## Excerpted text
--- START ---

Figure S2.

Autocrine effect of MPP3 secretion. (A–D) Secretory activity of HSPCs at the single cell level with (A) experimental scheme of HSC, MPP3, and MPP4 single-cell secretion assay ± LPS/Pam3CSK4 (L/P) stimulation for 18 h in culture (14 known cytokines were preselected for this assay); (B) heatmap of secretion frequency by single unstimulated/stimulated HSC, MPP3, and MPP4; (C) TNFα and IL-6 secretion intensity by all unstimulated/stimulated secreting MPP3. Cells with fluorescence (Fluo.) signal intensity above threshold (set to 2) are counted as secretors, and black lines represent mean values; and (D) TNFα and IL-6 secretion frequency and secretion intensity by IL-10–secreting MPP3. Data are from four independent experiments. (E) Model depicting the effect of IL-10 on TNFα and IL-6 secretion by individual MPP3. (F) Changes in IL-6 secretion by MPP3 upon IL-10 addition (10, 30, or 100 ng/ml), TNFα addition (1 µg/ml), TNFα genetic deletion, and NF-κB (BMS345541, 2 µM) or Ca²⁺ (KN-93, 2 µM) signaling inhibition. Supernatants were collected upon the culture of 10,000 WT or Tnf^−/− MPP3 for 24 h in 150 µl base media or full cytokine media (for TNFα addition) ± LPS/Pam3CSK4 (L/P) stimulation and the indicated inhibitor. Results are ELISA measurements (two independent experiments). (G) Differential secretion of MIP1α and GM-CSF by ER^high vs. ER^low MPP3 upon stimulation. Results are Luminex cytokine bead array measurement of 24-h supernatants (two independent experiments). Data are means ± SD except when indicated, and significance was assessed by a two-tailed unpaired Student’s t test.

--- END ---

## Supplied material
--- START ---

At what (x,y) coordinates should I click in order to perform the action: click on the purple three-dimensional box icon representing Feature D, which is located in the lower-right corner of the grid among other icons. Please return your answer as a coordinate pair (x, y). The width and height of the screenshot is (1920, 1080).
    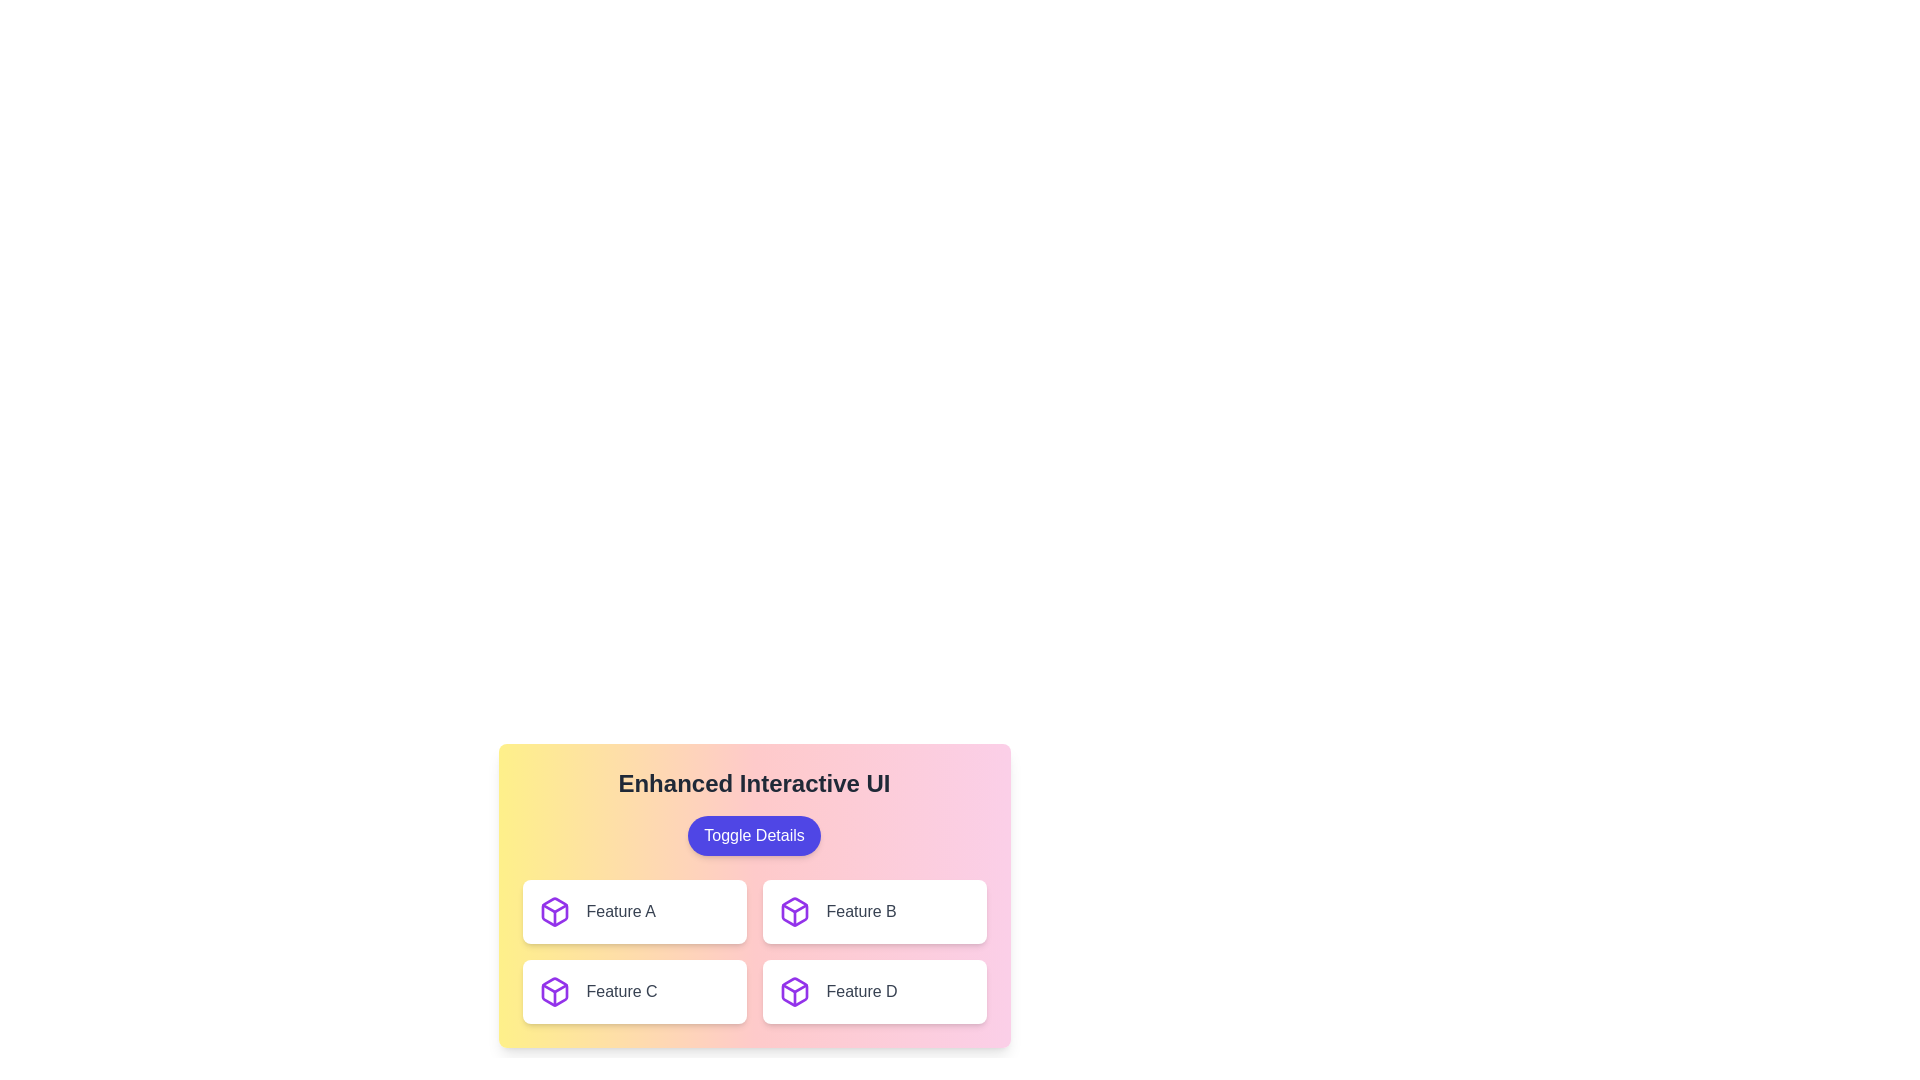
    Looking at the image, I should click on (793, 991).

--- END ---

## What the task asks
Using the figure legend, answer:
1. How many known cytokines were preselected for the single-cell secretion assay?
2. How many MPP3 cells were cultured to collect supernatants for the IL-6 measurements?
3. Which test was used to assess significance?

## Answer section
1. 14
2. 10,000
3. A two-tailed unpaired Student's t test